Results are un run NV037.
Pre-processing data with Cell Ranger. We have a wrapper for this if you don't want to prepare a script for each of your samples.
Check you're taking the right reference genome.
sh /home/ciro/scripts/cellranger_wrappeR/run.sh -h
sh /home/ciro/scripts/cellranger_wrappeR/run.sh -y /home/ciro/simon/scripts/tumor_tfr/SiEs09_cellranger_NV037.yaml -v
Some jobs will be created and you will need to wait a long time.1 Then you run the summary.
sh /home/ciro/scripts/cellranger_wrappeR/run.sh -y /home/ciro/simon/scripts/cellranger_config.yaml -s
You will make use of the ab_capture scripts.

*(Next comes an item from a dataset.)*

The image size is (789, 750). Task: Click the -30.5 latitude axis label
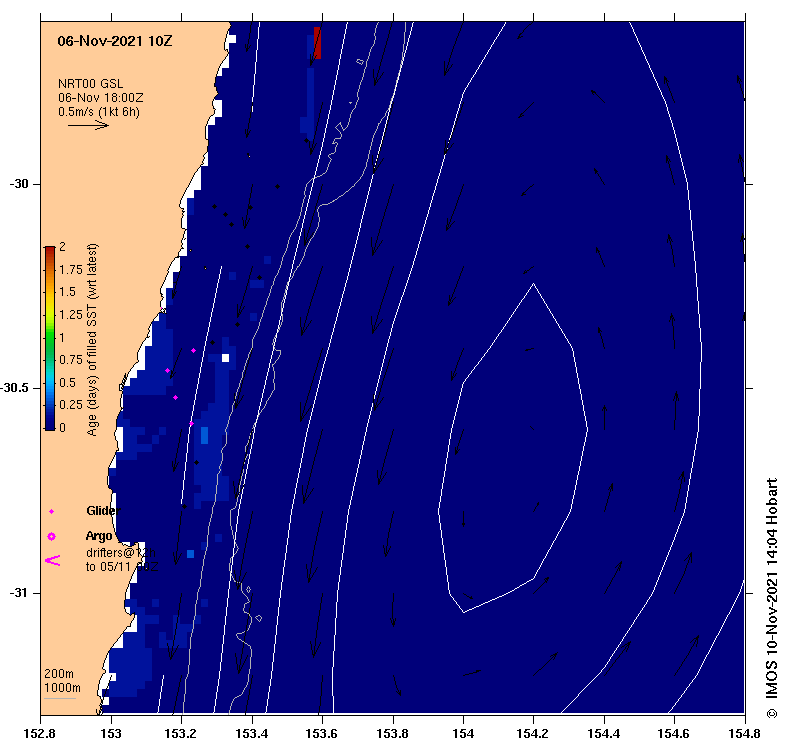click(x=15, y=388)
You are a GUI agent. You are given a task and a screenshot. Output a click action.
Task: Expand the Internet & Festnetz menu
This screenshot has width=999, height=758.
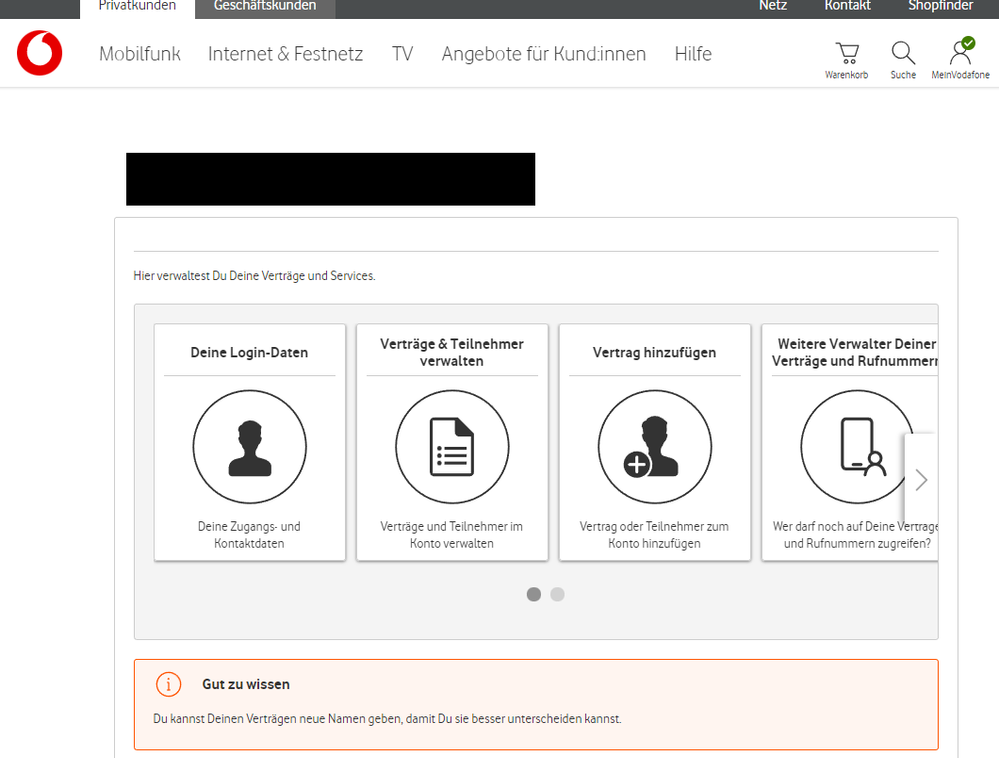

Have the donor metadata if you want to include it in the single-cell metadata. Up yo you if you want it in the object or if you'll make use of it after clustering.
Check the hashtag structure is correct (eg. donor~hashtag_n~hashtag_id corresponds to "DONOR1-TSC5-C0305"). This is derived from the feature names (indicated in the column "names" when you run Cell Ranger).
sh /home/ciro/scripts/ab_capture/run.sh -y /home/ciro/simon/scripts/tumor_tfr/SiEs09_ab_capture.yaml -v
Rscript /home/ciro/scripts/ab_capture/summary.R -c /home/ciro/large/simon/results/ab_demux/SiEs09_100th \
--tag_str time_days~donor~hashtag_n~hashtag_id # d11-I-TSC1-C0301
Jobs will be created and you'll need to wait a few minutes.
We're using this script tailored to explore QC metrics.2
It takes about 5 minutes with 90K cells with 20gb and 1 node/1 processor.
Rscript /home/ciro/scripts/quality_control/single_cell.R -y /home/ciro/simon/scripts/tumor_tfr/SiEs09_qc.yaml --log TRUE
QC metrics
nFeature_RNA | nCount_RNA | percent.mt | |
---|---|---|---|
qc_filters.low | 500.00 | 645.00 | 0.03 |
qc_filters.high | 4000.00 | 11000.00 | 7.50 |
Min. | 501.00 | 645.00 | 0.03 |
0.1% | 504.76 | 659.50 | 0.05 |
10% | 857.70 | 1275.20 | 0.79 |
1st Qu. | 1210.75 | 1923.00 | 1.11 |
Median | 1907.50 | 3965.00 | 1.70 |
Mean | 2017.91 | 5167.53 | 2.46 |
3rd Qu. | 2575.50 | 6671.00 | 2.98 |
90% | 3279.80 | 10046.70 | 5.01 |
99.2% | 5516.11 | 27639.74 | 11.11 |
Max. | 6376.00 | 40979.00 | 38.90 |
You need to be extra careful with this analysis because it branches very easily. The main variables you want to tweak are:
Resolution.
sh /home/ciro/scripts/clustering/run.sh -y /home/ciro/simon/scripts/tumor_tfr/SiEs09_clustering.yaml
sh /home/ciro/scripts/clustering/run.sh -y /home/ciro/simon/scripts/tumor_tfr/SiEs09_clustering_filtered.yaml
Two results are explored here.
Using loose quality thresholds and keeping the doublets. The thresholds are selected based on the global QC metrics distribution. Note that the lines in this link are corresponding to the second option (next).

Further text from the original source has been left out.